SECOND MOYEN DE CASSATION (subsidiaire)
Il est reproché à l'arrêt attaqué d'avoir condamné la SCI Les Allées du vert pré à payer au Crédit foncier le montant des intérêts qui, prévus dans le contrat de prêt accessoire au contrat de vente annulé, seront échus au jour du remboursement du capital par les époux [O], ainsi que le montant de l'indemnité de remboursement anticipé stipulée dans ce contrat de prêt, sommes qui produiront intérêts au taux légal à compter de l'arrêt ;
Aux motifs que sur la demande de réparation du Crédit Foncier, ainsi que l'a relevé le tribunal, la résolution du contrat de prêt accessoirement à l'annulation du contrat de vente a causé un préjudice au Crédit Foncier en le privant du montant des intérêts contractuels ; que celui-ci ne peut toutefois prétendre se voir allouer la somme de 157.498,72 €, soit le total de tous les intérêts dont il aurait bénéficié si le contrat était allé jusqu'à son terme ; qu'en effet, sauf à lui procurer un enrichissement, son préjudice doit être limité à la période antérieure au remboursement du capital pendant laquelle il a été privé de la possibilité de percevoir les intérêts sans pouvoir consentir un nouveau prêt, étant précisé que les échéances versées par les époux [O] doivent être déduites de la somme de 250.775 € qu'ils sont tenus de restituer en raison de la résolution du contrat de prêt ; qu'en conséquence, la S.C.I. Les Allées du Vert Pré dont le comportement dolosif est à l'origine de l'annulation de la vente et de la résolution du contrat de prêt qui en est l'accessoire sera condamnée à payer au Crédit Foncier le montant des intérêts échus au jour du remboursement du capital par les époux [O] ; que, pour le même motif, la S.C.I. Les Allées du Vert Pré est responsable envers le Crédit Foncier du remboursement anticipé du prêt, et devra lui payer le montant de l'indemnité prévue en ces termes par le contrat de prêt : « En cas de remboursement par anticipation, une indemnité est due par l'emprunteur.
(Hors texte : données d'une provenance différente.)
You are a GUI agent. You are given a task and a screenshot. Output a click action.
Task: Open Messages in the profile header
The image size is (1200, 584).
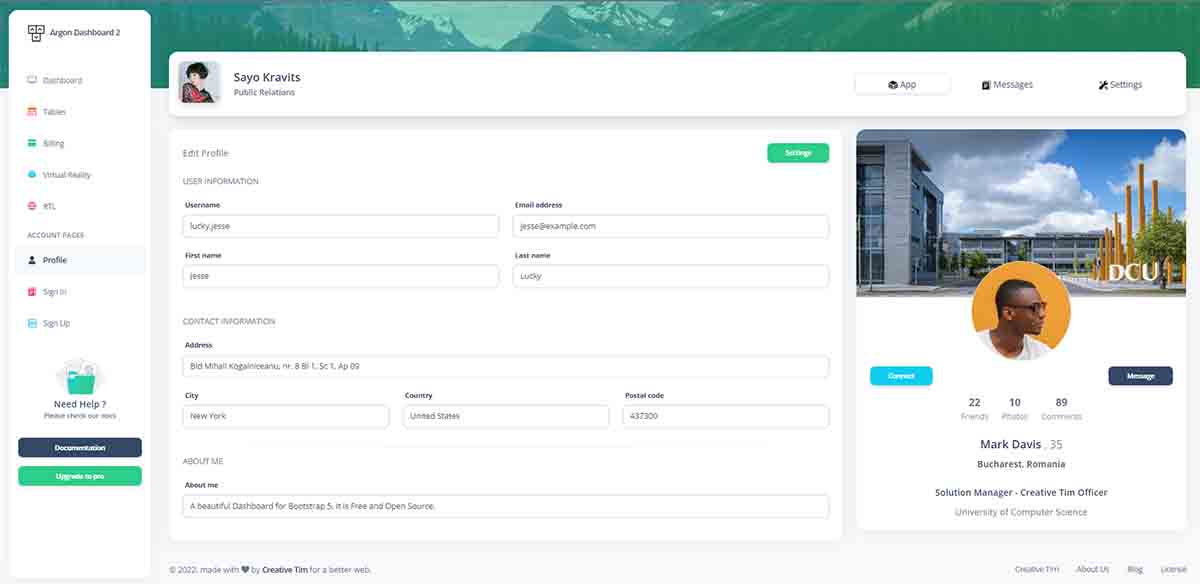1007,84
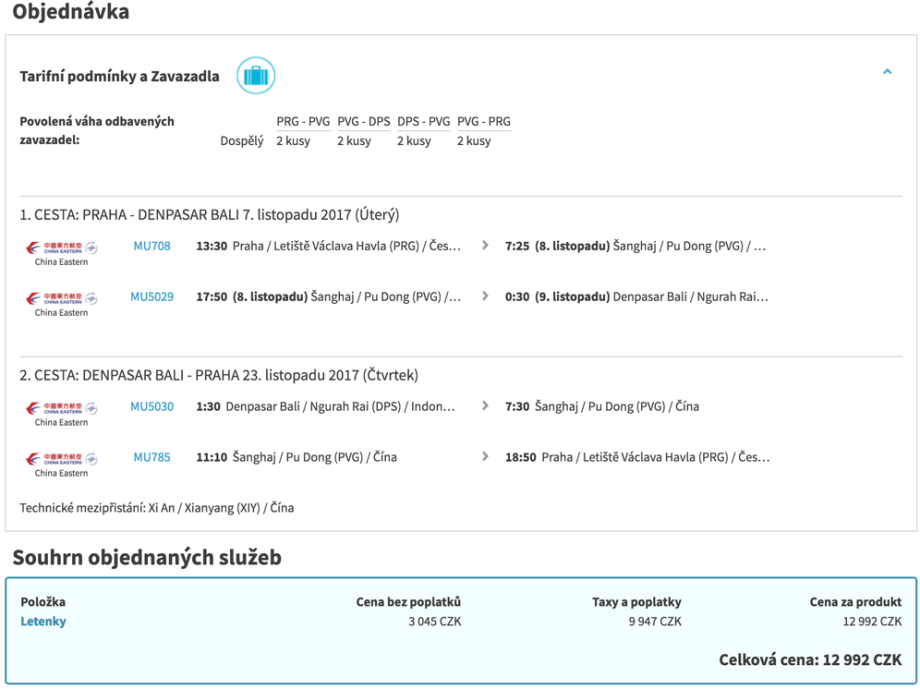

Cette indemnité ne peut excéder la valeur d'un semestre d'intérêt sur le capital remboursé au taux moyen du prêt, sans pouvoir dépasser 3 % du capital restant dû avant le remboursement » ; que conformément à la demande du Crédit Foncier, le montant des sommes qui lui sont dues produira intérêts au taux légal à compter de la présente décision ;
Alors que l'auteur d'un dol contractuel n'engage sa responsabilité envers un tiers au contrat que si son comportement constitue à l'égard de ce dernier une faute quasi délictuelle ; qu'en se bornant à relever, pour condamner la SCI Les Allées du pré vert à verser à la société Crédit foncier les intérêts contractuels échus au jour du remboursement du capital par M. et Mme [O], outre l'indemnité contractuelle due en cas de remboursement anticipé, que son comportement dolosif était à l'origine de l'annulation de la vente et de la résolution du contrat de prêt, sans caractériser en quoi ce manquement contractuel constituait une faute quasi délictuelle à l'égard de la banque, la cour d'appel a privé sa décision de base légale au regard de l'article 1382 du code civil.